Passage.

PROJECT ATV: Duncan’s Honda 450R Racer

Score International’s Baja 500 takes place every June across the deserts and over the mountains near Ensenada, Mexico. It’s the hardest desert race to win. While the Baja 1000 may seem tough, it’s not. Ride the 1000 at a moderate pace, have no mistakes or breakdowns, and the race is yours.

To win the 500, not only does your 10–11-hour run have to be flawless, your machine has to be reliable and fast. Because at this event, the competition runs wide open and rarely slows down to save equipment. Every nut and bolt has to be proven tough and perform just a little better than the parts on the competitors’ equipment.
Prior to this year’s Baja 500, we took an inside look and a test ride of Team Christy’s Honda 450 that competes in the top professional category known as Class 25. Team owner Craig Christy started off this build on the right track. He chose to compete on a Honda. Sure, winners of Baja events have used Yamahas, Suzukis and Can-Ams, but Honda still has the best reputation for reliability. Even today, Honda has more Baja wins than all other manufacturers combined.

Team Christy’s next decision on this build to hire Duncan Racing to prepare this race quad was equally as important. Not only is Duncan Racing the closest race shop to the Mexican border, the team has built race-winning ATVs for riders all over the world for over three decades.

Dataset entries.

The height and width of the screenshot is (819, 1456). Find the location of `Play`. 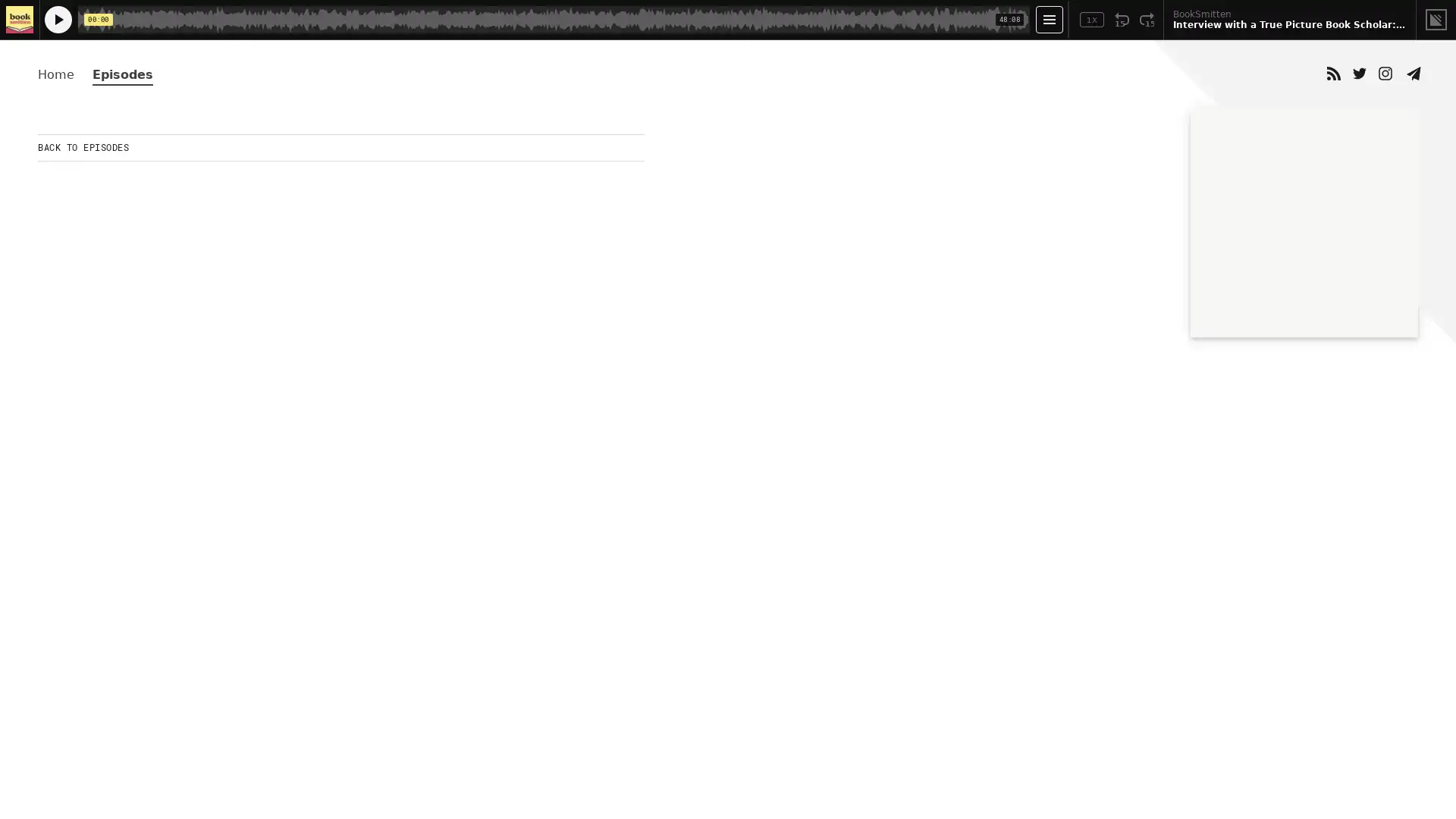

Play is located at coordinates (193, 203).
* * *
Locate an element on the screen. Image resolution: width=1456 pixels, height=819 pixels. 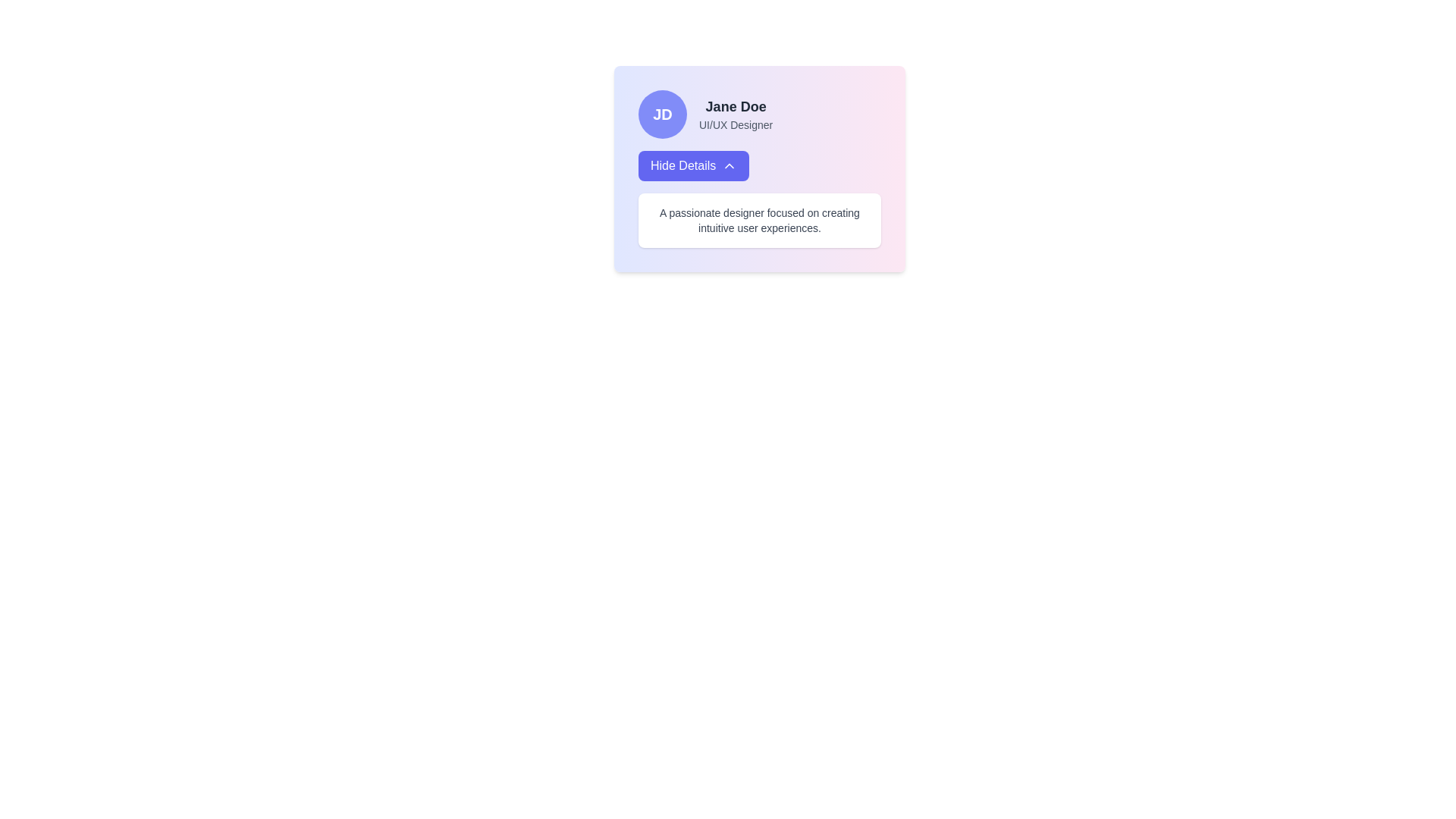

Tasks to perform.
**a)** Rewrite everything in the Baja race article from "PROJECT ATV: Duncan’s" down to "the competitors’ equipment.", swapping "Ensenada" out for "San Felipe".
**b)** Carry the Honda 450R race quad article forward from its final sentence.

Results for the exercise.
**a)**
PROJECT ATV: Duncan’s Honda 450R Racer

Score International’s Baja 500 takes place every June across the deserts and over the mountains near San Felipe, Mexico. It’s the hardest desert race to win. While the Baja 1000 may seem tough, it’s not. Ride the 1000 at a moderate pace, have no mistakes or breakdowns, and the race is yours.

To win the 500, not only does your 10–11-hour run have to be flawless, your machine has to be reliable and fast. Because at this event, the competition runs wide open and rarely slows down to save equipment. Every nut and bolt has to be proven tough and perform just a little better than the parts on the competitors’ equipment.

**b)**
This machine has a kickstarter and an electric-start button. That’s one of those Baja tricks that will help the team beat the desert.

Christy’s Baja machine started life as a 2005 Honda TRX450R. Many motor builders prefer using the older powerplants. They claim the transmission is stronger and oil capacity is greater. Yes, these little details count. Furthermore, you can pick up almost brand-new 2004–2005 TRX450s here in California for under $3000. Just check out Craigslist.

To make this quad battle-ready, DRI strips the Honda down to its frame and welds on their own gusset kit for $450. The DRI guys know the few weak points of the Honda. Before reassembly, the frame gets powdercoated locally by Powder 1.

The list of new chassis components this racer receives is extensive. For suspension components, Duncan and Christy rely on Roll Design products. Here they are using the Lobo MX II A-arms, equipped with Elka Stage 5 long-travel shocks ($3500). Out back, the swingarm is special order, a 1/4-inch Roll Design swingarm ($1495). Elka products are also found throughout, which include a shock ($1045), linkage ($395) and reservoir mount ($145). An rpm axle ($448) and Team ($249) bearing carrier are both Baja-proven components and fill out that swingarm. Small items like a DRI parking-brake block-off plate and chain guard help finish off the tail end.


Team Christy relies on the older 2004–2005 Honda motors for their race team. This powerplant has better oil capacity and a more durable transmission.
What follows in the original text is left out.